- DOCUMENT SEGMENT
┌──

Modal Analysis - Modal Parameter Extraction

1. Load Data
2. Determine the number of modes
- 2.1. Singular Value Decomposition - Modal Indication Function
- 2.2. Composite Response Function
3. Modal parameter extraction
4. Obtained Mode Shapes animations
5. Modal Complexity
6. From local coordinates to global coordinates for the mode shapes
7. Some notes about constraining the number of degrees of freedom
8. Compare Mode Shapes
9. TODO Synthesis of FRF curves from the modal parameters

The goal here is to extract the modal parameters describing the modes of station being studied, namely:

the eigen frequencies
the modal damping
the mode shapes (eigen vectors)

This is done from the FRF matrix previously extracted from the measurements.

In order to do the modal parameter extraction, we first have to estimate the order of the modal model we want to obtain. This corresponds to how many modes are present in the frequency band of interest. In section 2, we will use the Singular Value Decomposition and the Modal Indication Function to estimate the number of modes.

The modal parameter extraction methods generally consists of curve-fitting a theoretical expression for an individual FRF to the actual measured data. However, there are multiple level of complexity:

works on a part of a single FRF curve
works on a complete curve encompassing several resonances
works on a set of many FRF plots all obtained from the same structure

The third method is the most complex but gives better results. This is the one we will use in section 3.

From the modal model, it is possible to obtain a graphic display of the mode shapes (section 4).

The modes of the structure are expected to be complex, however real modes are easier to work with when it comes to obtain a spatial model from the modal parameters. We will thus study the complexity of those modes, in section 5, and see if we can estimate real modes from the complex modes.

The mode obtained from the modal software describe the motion of the structure at the position of each accelerometer for all the modes. However, we would like to describe the motion of each stage (solid body) of the structure in its 6 DOFs. This in done in section 6.

All the files (data and Matlab scripts) are accessible here.

1 Load Data

load('mat/frf_coh_matrices.mat', 'FRFs', 'COHs', 'freqs');
load('mat/frf_o.mat', 'FRFs_O');

2 Determine the number of modes

2.1 Singular Value Decomposition - Modal Indication Function

The Mode Indicator Functions are usually used on \(n\times p\) FRF matrix where \(n\) is a relatively large number of measurement DOFs and \(p\) is the number of excitation DOFs, typically 3 or 4.

In these methods, the frequency dependent FRF matrix is subjected to a singular value decomposition analysis which thus yields a small number (3 or 4) of singular values, these also being frequency dependent.

These methods are used to determine the number of modes present in a given frequency range, to identify repeated natural frequencies and to pre process the FRF data prior to modal analysis.

└──

- PROVIDED MATERIAL
┌──

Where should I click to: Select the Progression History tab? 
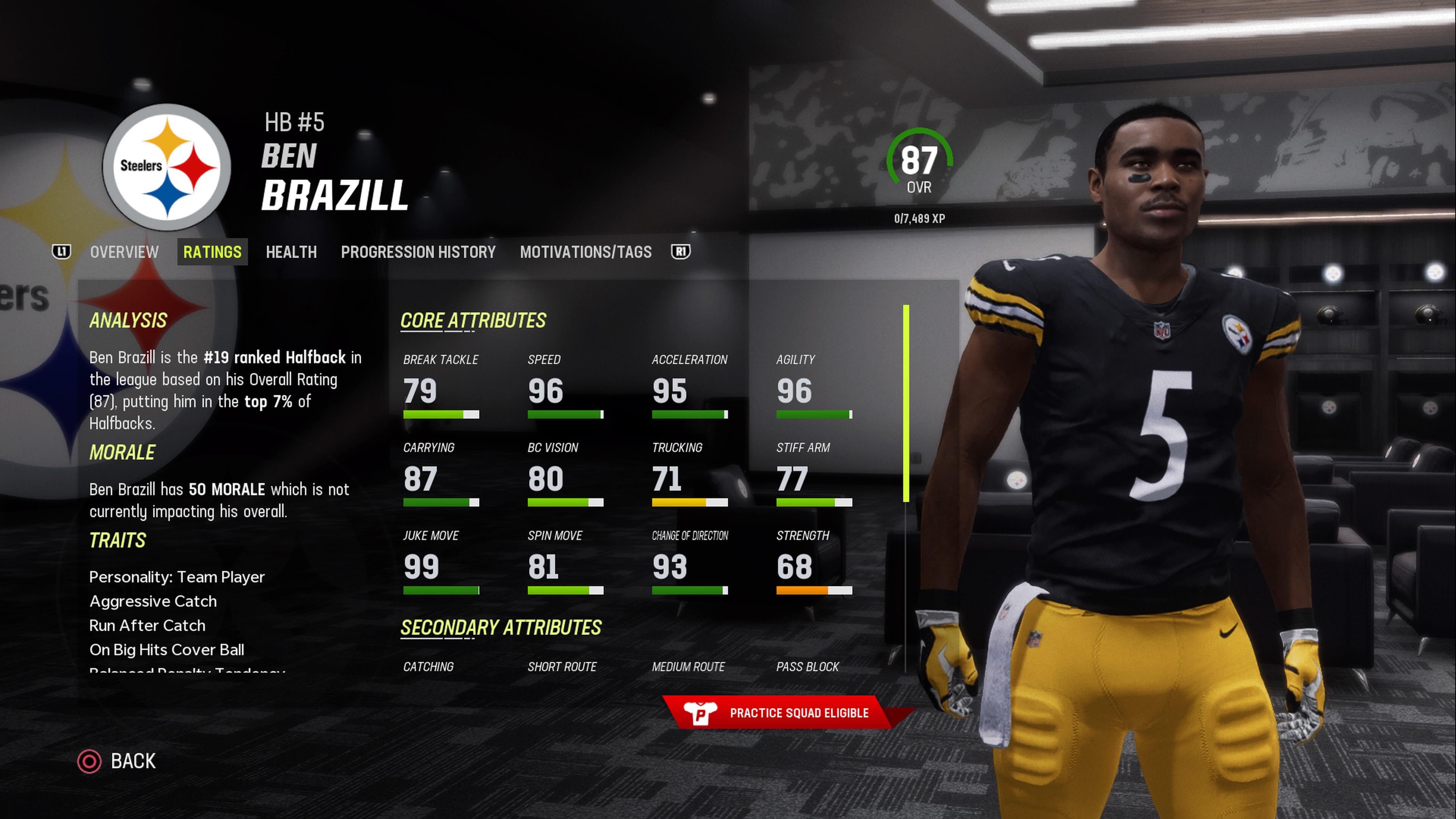pyautogui.click(x=418, y=252)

└──

- INSTRUCTIONS TO FOLLOW
In the modal parameter extraction page, how many excitation DOFs are typically used with the Mode Indicator Functions? The material plays no role here.

- TASK RESPONSE
Typically 3 or 4.